A. S. Byatt, author of Possession, has died at the age of 87.
Celebrated British author A.S. Byatt—a scholar and novelist whose 1990 novel, Possession, won the Booker Prize and brought her international renown—has died at the age of 87.
A statement released this morning by her longtime UK publisher, Chatto & Windus, reports that Byatt “died peacefully at home surrounded by close family.”
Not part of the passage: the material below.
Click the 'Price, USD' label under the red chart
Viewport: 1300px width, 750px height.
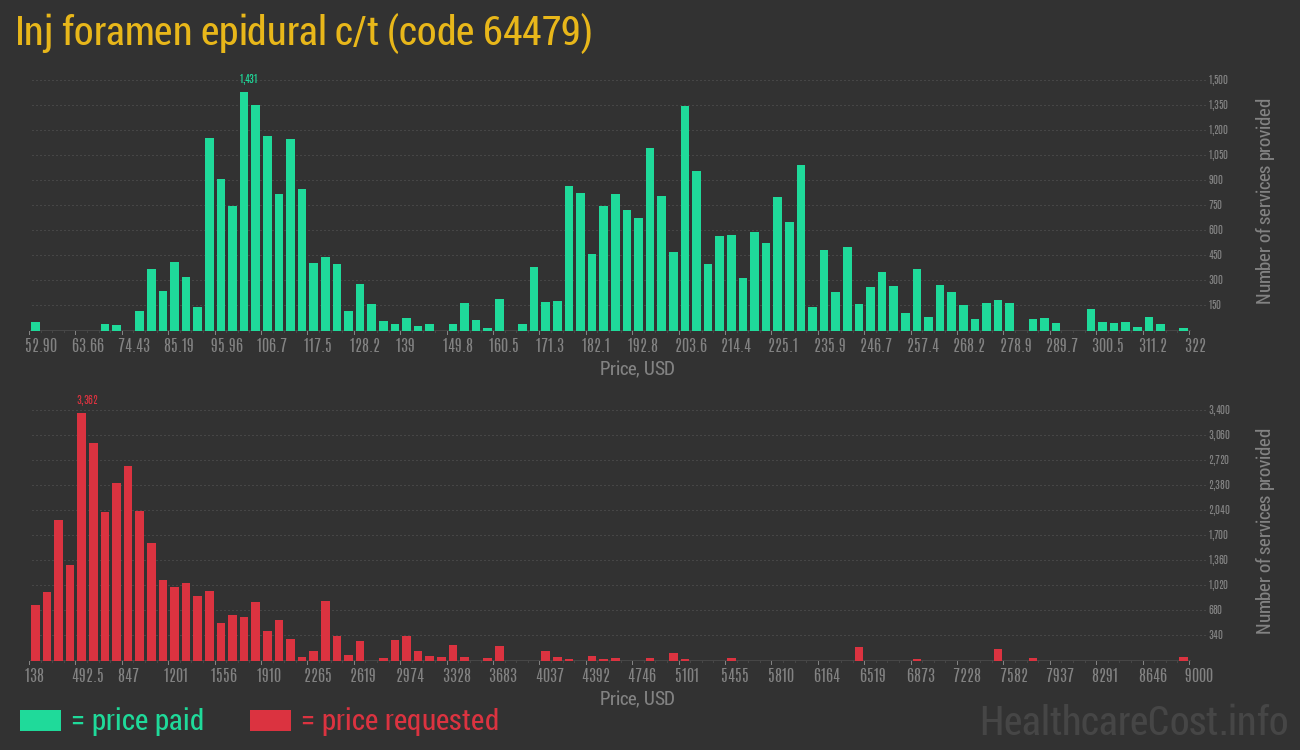(x=637, y=699)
Byatt’s longtime editor, Jenny Uglow, penned the following tribute to her client and friend:
Working with Antonia Byatt was full of surprises. She was fascinated by metamorphosis, from the unexpected turn of individual lives, which she explored in early books like Still Life, to the chilling fantasy of short stories like “A Stone Woman,” and she was defiantly original, as with the inclusion of the poetry in Possession, or the form of her most original book, The Biographer’s Tale. Like many writers, she could hold the germ of a story in her head for a long time, sometimes for years, but when it emerged she would work on it assiduously in her notebooks and in conversations, reading widely to clarify the background of intellectual movements and artistic ideas, and mapping every scene in detail in her head, from the colours of clothes and the names of minor characters—which were often bizarre—to the complexity of train timetables. Finally, the shape was fully formed in her mind. Then it would flow on to the page, with not a change to be made.